Fitzpatrick, Sheila. Everyday Stalinism, Ordinary Life in Extraordinary Times: Soviet Russia in the 1930's. New York: Oxford University Press, 1999, 288 pages. Reviewed by Steven Harkness.

For every perceived error of communism, there is an obvious historical equivalent within western democracy. To truly understand this reality, however, one must search beyond the military histories, which deal in belligerent atrocity for land acquisition, beyond the political histories, which deal in intrigue-driven bloodthirsty power struggles, and beyond the religious histories, which impose fantasy and superstition on the natural relationships between cause and effect. To see the grand hypocrisy inherent in the ubiquitous twentieth century ideological feud that was the Cold War, one must stand on the streets of Smolensk, Kiev, Leningrad, and try to sleep in a crowded kitchen corner with no heat or food, and hear the endless confrontations between neighbors, families, local authorities, and even children, as the old wedge of utopian liberalism inspired some, and terrified others. For this, the modern student of history is well-served by Sheila FitzPatrick's Everyday Stalinism. Her thoughtful and in-depth approach to Ordinary Life In Extraordinary Times: Soviet Russia in the 1930's takes that elusive “street view” of the real outcomes of mankind's best and worst intentions, as measured by the only true sociological test of an idea, the people themselves. The result is a hauntingly familiar narrative of misguided optimism, nationalist bravado, and unintended consequences, that bridges the gap between the world's foremost revolutionary peoples, who happen to be still suffering the symptoms of each nation's most debilitating xenophobic ailment: mutual enmity, suspicion, and, in the worst of times, free-wheeling antagonism.

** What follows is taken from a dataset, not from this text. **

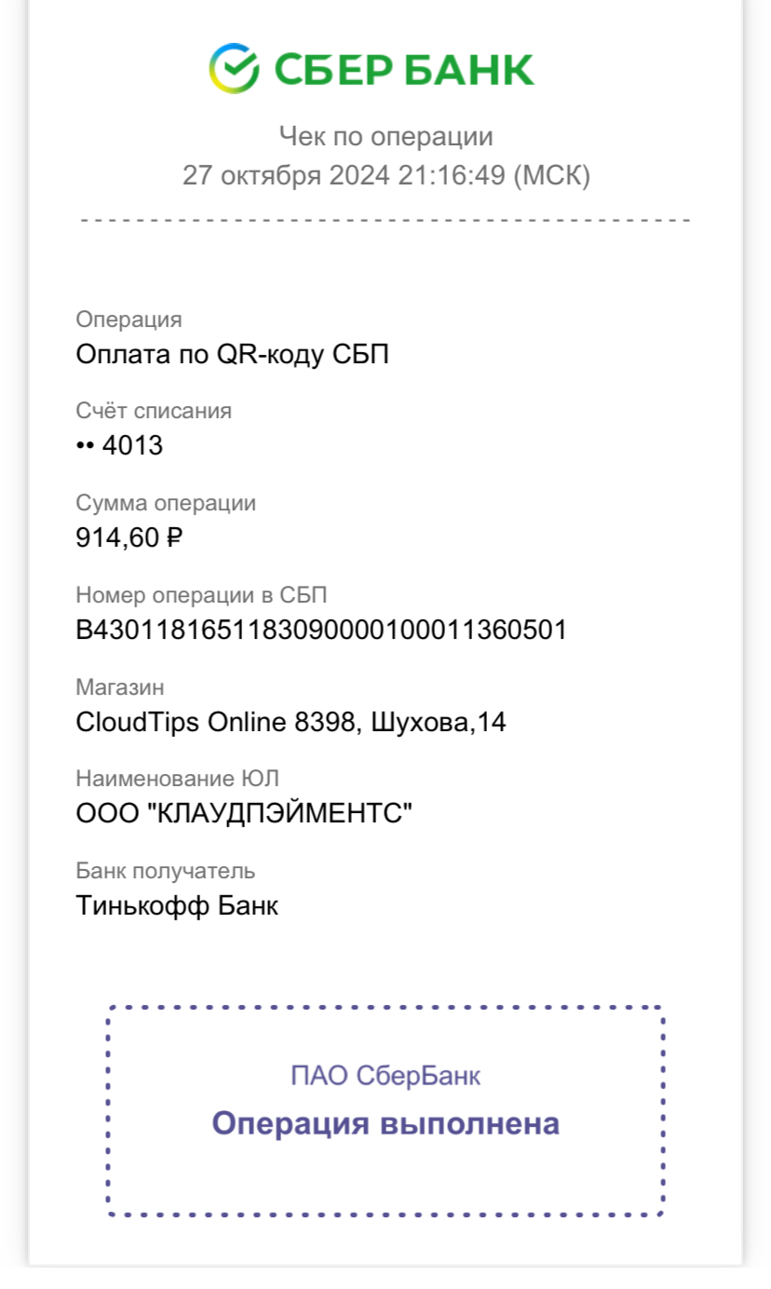Viewport: 771px width, 1289px height.
Task: Select ООО "КЛАУДПЭЙМЕНТС" legal entity name
Action: 244,814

Fitzpatrick takes the long, circuitous route through the trenches of post-revolutionary Russia under the Party, as led by Ioseph Stalin. Her bibliography includes dozens of newspaper and journal articles from the period in question, along with references to hundreds of scholarly books and discussions. These vary from harrowing accounts of gulag prisoners, transcripts and analysis of the infamous “show trials,” correspondence between all levels of institutional administration, diaries, interviews, cartoons, state-drafted news reports, and crucial historical data concerning industrial and agricultural output, both contrived and otherwise. The author combines these invaluable resources with a consummate attention to detail, a sincere regard for objectivity which neither mocks nor rationalizes her subject, a polished understanding of Soviet History, and a humanizing talent for storytelling that reveals the impossibility of life under the great Red menace. It is not the author's intention to offer a comparative history, nor does she. Her work is simply so thorough and so complete that her image of the most common Russian citizens have been so stripped of pretense and rumor and myth that what remains is indistinguishable to the reader from his or her own conscience. Fitzpatrick cuts through all the propaganda and knee-jerk judgementalism which are so intractable with political and military histories. The hero is the impoverished single mother who can no more influence her wayward husband's abandonment than she can find food for her children. The great oration is the pathetic and helpless plea for assistance in letters ignored by the regime. The enemy is a formless, “flexible” concept, which never materializes without some external activating component, such as a conflict over living space, or wages, or worse, opinion. Fitzpatrick captures these figures and moments with integrity, and preserves them for the coming generations in an orderly, sincere, and concise registry.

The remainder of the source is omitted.